Google cache to the rescue

In my previous post I mentioned the book review that was on Amazon but had subsequently been removed.  Anyhow Dave Gardner pointed me to Google cache (normal search with “cache:<url>” as the search string) and there it was.  So that we (Australians) can laugh at our perception elsewhere in the world, here is the review in full:


1 of 20 people found the following review helpful:


Worst book ever about .NET/Visual Studio, September 29, 2006





Reviewer: W. WEI “WW” (CA, USA) – See all my reviews
(REAL NAME)   
First, I did NOT buy this book, only came across it in a bookstore while trying to learn a few details about the new visual studio compilation system.

I guess every serious developer knows most Wrox books are junk, but still can’t believe they managed to publish such a stupid and worthless one.

It’s even worse than a simple rehash of the MSDN online documentation, which would at least save you some time to search through it.

The table of contents said it all: 56 chapters in 900 pages, most of which are made up of boring screenshots. Do the math and you’ll ask yourself the question: who are the targeted readers?

These 56 chapters covered every aspect of .NET: C#, VB, ASP.NET Web development, Windows Forms, Team System, Debugging, Macros, Refactor, Compact Framework…, in a very very very poor and shallow fashion.

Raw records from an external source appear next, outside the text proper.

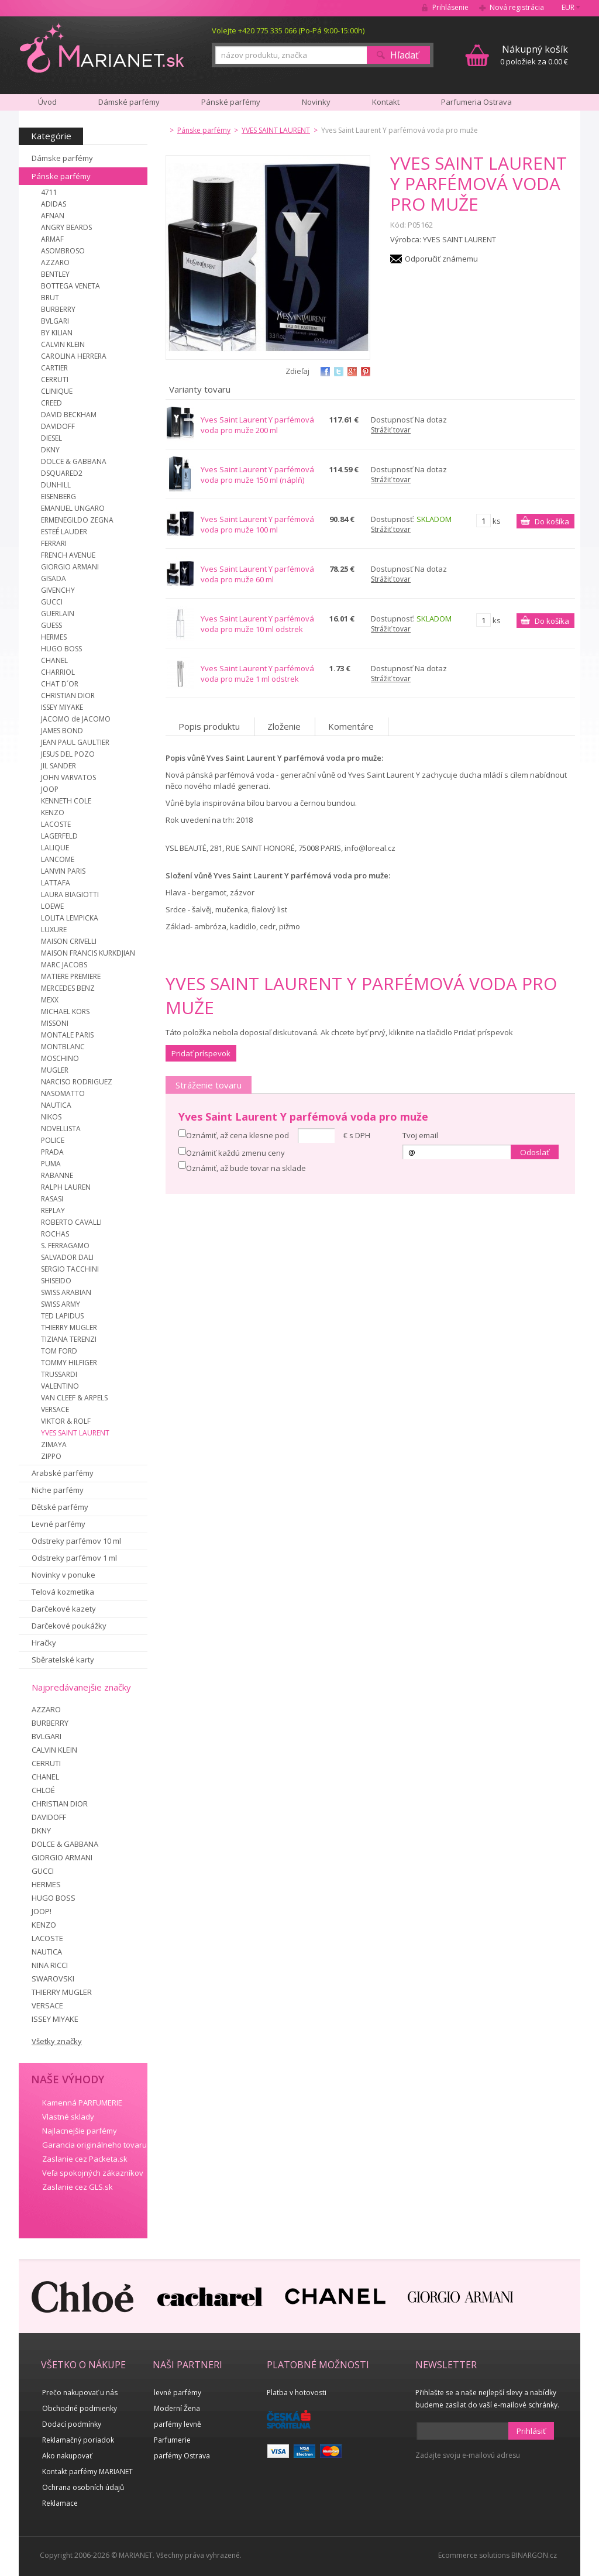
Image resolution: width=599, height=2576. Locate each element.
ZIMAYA (54, 1445)
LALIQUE (55, 848)
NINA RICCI (50, 1965)
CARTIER (54, 368)
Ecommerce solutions (474, 2555)
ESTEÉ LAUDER (64, 532)
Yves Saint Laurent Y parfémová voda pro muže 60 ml (257, 574)
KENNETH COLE (66, 801)
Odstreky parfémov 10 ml (76, 1541)
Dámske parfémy (62, 158)
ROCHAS (55, 1234)
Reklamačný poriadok (78, 2440)
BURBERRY (58, 309)
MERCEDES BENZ (68, 988)
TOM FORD (59, 1351)
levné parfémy (177, 2393)
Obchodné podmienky (79, 2408)
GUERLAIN (57, 614)
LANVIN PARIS (63, 871)
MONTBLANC (63, 1047)
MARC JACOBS (64, 965)
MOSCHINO (60, 1058)
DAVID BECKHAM (69, 415)
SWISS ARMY (60, 1304)
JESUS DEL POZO (68, 754)
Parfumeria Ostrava (476, 102)
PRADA (52, 1152)
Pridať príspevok (200, 1053)
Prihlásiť (531, 2431)
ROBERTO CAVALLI (71, 1222)
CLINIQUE (57, 391)
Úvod (47, 102)
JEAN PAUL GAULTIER (75, 742)
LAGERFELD (59, 836)
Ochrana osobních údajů (83, 2487)
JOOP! (41, 1911)
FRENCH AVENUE (68, 555)
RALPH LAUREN (66, 1187)
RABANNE (57, 1175)
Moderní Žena (177, 2408)
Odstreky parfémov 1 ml (74, 1558)
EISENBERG (58, 497)
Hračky (44, 1642)
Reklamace (60, 2503)
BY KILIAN (57, 333)
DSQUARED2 (61, 473)
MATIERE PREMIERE (71, 976)
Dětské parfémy (60, 1507)
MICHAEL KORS (65, 1011)
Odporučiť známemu (441, 258)
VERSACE (55, 1409)
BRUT (50, 298)
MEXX (49, 1000)
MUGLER (54, 1070)
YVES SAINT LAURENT (75, 1433)
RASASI (52, 1199)
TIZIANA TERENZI (69, 1339)
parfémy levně (177, 2424)
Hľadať (404, 55)
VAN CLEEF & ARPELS (74, 1398)
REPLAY (53, 1210)
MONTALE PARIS (67, 1035)
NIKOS (51, 1117)
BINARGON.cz (534, 2555)
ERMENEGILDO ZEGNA (77, 520)
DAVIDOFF (58, 426)
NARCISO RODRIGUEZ (76, 1082)
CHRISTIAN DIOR (68, 695)
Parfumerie (172, 2440)
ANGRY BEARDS (66, 227)
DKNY (50, 450)
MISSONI (54, 1023)
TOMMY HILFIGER (69, 1363)
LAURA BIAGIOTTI (70, 894)
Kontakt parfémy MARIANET (87, 2472)
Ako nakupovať (67, 2456)
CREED (51, 403)
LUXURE (54, 930)
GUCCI (52, 602)
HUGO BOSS (61, 649)
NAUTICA (56, 1105)
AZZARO (55, 262)
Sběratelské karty (63, 1659)
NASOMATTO (63, 1093)
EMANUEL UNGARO (73, 508)
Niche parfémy (58, 1490)
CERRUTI (54, 379)
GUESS (51, 625)
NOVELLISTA (61, 1129)
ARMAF (52, 239)
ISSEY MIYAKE (62, 707)
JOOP (49, 789)
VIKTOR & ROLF (66, 1421)
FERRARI (54, 543)
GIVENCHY (58, 590)
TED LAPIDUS (62, 1316)
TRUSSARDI (59, 1374)
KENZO (52, 813)
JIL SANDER (58, 766)
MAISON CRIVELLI (69, 941)
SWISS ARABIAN (66, 1292)
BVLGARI (55, 321)
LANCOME (57, 859)
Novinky (316, 102)
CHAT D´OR (59, 684)
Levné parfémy (58, 1524)
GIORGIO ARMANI (70, 567)
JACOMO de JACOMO (76, 719)
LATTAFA (55, 883)
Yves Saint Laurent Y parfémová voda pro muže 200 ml (257, 424)
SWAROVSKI (53, 1978)
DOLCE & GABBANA (73, 461)
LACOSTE (56, 824)
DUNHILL (56, 485)
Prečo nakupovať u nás (80, 2393)
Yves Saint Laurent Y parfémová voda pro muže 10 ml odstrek (257, 623)
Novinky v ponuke (63, 1574)
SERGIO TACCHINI (70, 1269)
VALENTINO (60, 1386)
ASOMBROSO (63, 251)
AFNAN (52, 216)
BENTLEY (55, 274)
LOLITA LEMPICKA (69, 918)
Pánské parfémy (230, 102)
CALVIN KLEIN (63, 344)
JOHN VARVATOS (68, 777)
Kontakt (386, 102)
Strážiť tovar (391, 430)
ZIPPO (51, 1456)
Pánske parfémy (61, 176)
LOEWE (52, 906)
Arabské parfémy (63, 1473)
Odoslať (534, 1152)
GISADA (53, 578)
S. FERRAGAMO (65, 1246)
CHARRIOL (58, 672)
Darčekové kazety (64, 1608)
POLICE (52, 1140)
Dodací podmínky (71, 2424)
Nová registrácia (517, 7)
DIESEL (51, 438)
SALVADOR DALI (67, 1257)
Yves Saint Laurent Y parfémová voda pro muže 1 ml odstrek (257, 673)
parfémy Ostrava (182, 2456)
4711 (49, 192)
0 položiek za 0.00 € (534, 55)
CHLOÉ (43, 1790)
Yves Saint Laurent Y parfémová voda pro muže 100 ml (257, 524)
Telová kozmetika (63, 1591)
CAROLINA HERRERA (73, 356)
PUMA (51, 1164)
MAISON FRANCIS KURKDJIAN (88, 953)
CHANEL (54, 660)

So the next thing i did was to find out who were the authors, and there you are: two experienced/accomplished but “Australian” developers. In my albeit limited experience, the majority of Australian developers were shallow in their understanding of highly complexy technical stuff, and they write code in an exremely sloppy fashion. But these two guys are supposed to be the creme de la creme of .NET developers in that country, or maybe not?